Em 1994, enquanto Bebeto ninava seu bebê invisível após o gol contra a Holanda, por aqui eu completava mais um álbum. Era difícil achar figurinhas da Bulgária, rapaz. A cotação de Hristo Stoichkov andava em cinco para um. E mesmo com aquela seleção brasileira de alma italiana sempre retranqueira, embora cirúrgica, como no gol solitário contra os Estados Unidos , eram fisicamente visíveis as energias que despendíamos em busca do simples ato de torcer.
Colocar bandeiras na janela do apartamento do Rebouças: verdadeiro ritual. Divertido era fazer tremular uma dessas nas ventarolas dos Chevettes, Monzas e Passats. Nas casas mais bambas ali do Batel, imensos mantos verdes e amarelos cobriam jardins de inverno por inteiro. Cheirávamos à Copa do Mundo. O clima de expectativa silenciosa culminava, depois dos jogos, em buzinaços e em fogos de artifício que coloriam os céus de junho. Multidões nos Fogos Lanza.
Pode até ser que a pirotecnia venha ou que as miopias tenham aumentado mas você há de concordar que, se a seleção está nos trinques, algo não vai bem ali na esquina a 12 dias do Mundial. Faz duas semanas, encontrei um jornalista uruguaio que se surpreendeu com a letargia com a qual o país do futebol está se preparando para receber o que deveria ser sua maior visita. "Se não me contassem que teria Copa aqui, nunca ficaria sabendo", exasperou-se.

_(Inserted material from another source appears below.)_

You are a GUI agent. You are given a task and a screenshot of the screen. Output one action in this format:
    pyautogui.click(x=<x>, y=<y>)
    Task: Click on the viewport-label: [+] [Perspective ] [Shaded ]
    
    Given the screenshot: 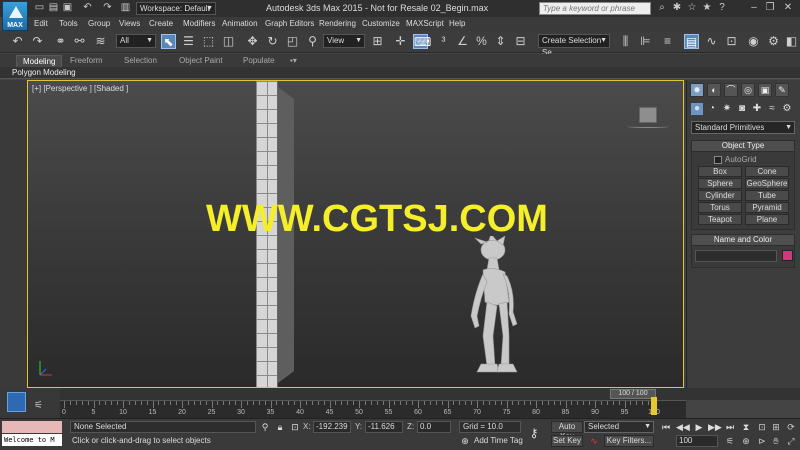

Então, por onde andam as calçadas pintadas com as cores que deveriam nos sufocar? O que é que há com as ventanas desnudas, sem bandeiras a tremular? Que houve com os jogos de amarelinha em ruas de bairro que, em época de Copa, transmutavam-se do branco do giz para um verde e amarelo intenso? Onde estão os carros que antigamente levavam de carona na janela toda uma gente esperançosa? "Que pasó?", me perguntou o uruguaio. "Que pasó?"

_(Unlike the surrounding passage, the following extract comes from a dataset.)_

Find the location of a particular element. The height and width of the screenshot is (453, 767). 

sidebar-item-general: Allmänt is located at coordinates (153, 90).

Pode ser que o brasileiro cordial se anime mais com festas na casa do vizinho. É chato mesmo arrumar a bagunça no dia seguinte, lavar a louça que faz sumir a pia ou descobrir que algo importante aquele livro autografado, o álbum branco dos Beatles sumiu de supetão. Porque não é só colocar uma fitinha colorida no fio de luz. Materializar crenças e expectativas é um ato de fé. Por isso a estranheza incômoda, o silêncio retumbante e a indiferença calculada. Sendo assim, vai ter Copa e não vai ter. Ao mesmo tempo.